That could be one view a court would take, agreed Andrew Updegrove, an attorney with Gesmer Updegrove LLP in Boston. But it's hard to predict how any particular legal authority would view the definition or the provision if it were challenged, he said.
"All this stuff is up for grabs," Updegrove said. "What a court would say is always different. I don't think anyone can look you in the eye and say, 'If this went to court, I can guarantee you how this will play out.'"
Such a dispute might never get to the point of quibbling over legal definitions, Updegrove added, because of the history of OS patents. As others have noted, he pointed out that Linux is "Unix warmed over," and Unix has been around much longer than Windows.
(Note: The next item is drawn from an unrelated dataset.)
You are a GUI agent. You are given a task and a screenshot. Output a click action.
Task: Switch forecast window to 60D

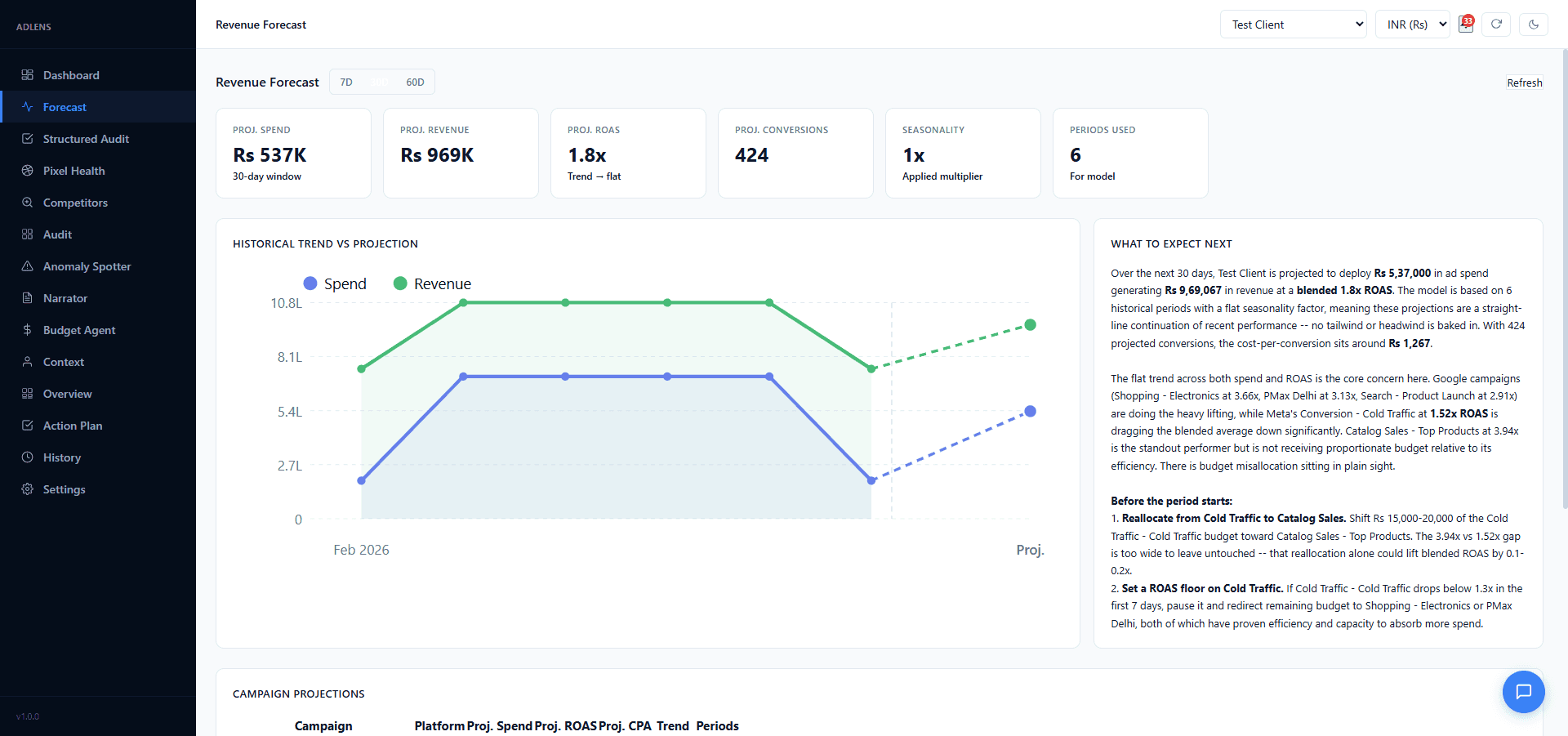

Microsoft theoretically has had plenty of time to its exercise patent rights since Linux was first created but has not, though even its right to do so is unclear because the company will not publicly disclose which patents are being violated.
"When do they decide to wake up in the morning and say they have rights today that they didn't have five years ago, 10 years ago ... 20 years ago?" Updegrove asked. "Nothing has changed to give them any rights now."
Furthermore, Apple or IBM -- anyone who owns an OS, for that matter -- would have just as much right to sue for patents as Microsoft does because all of those companies have patented OS technology that has been used broadly over the years, he said.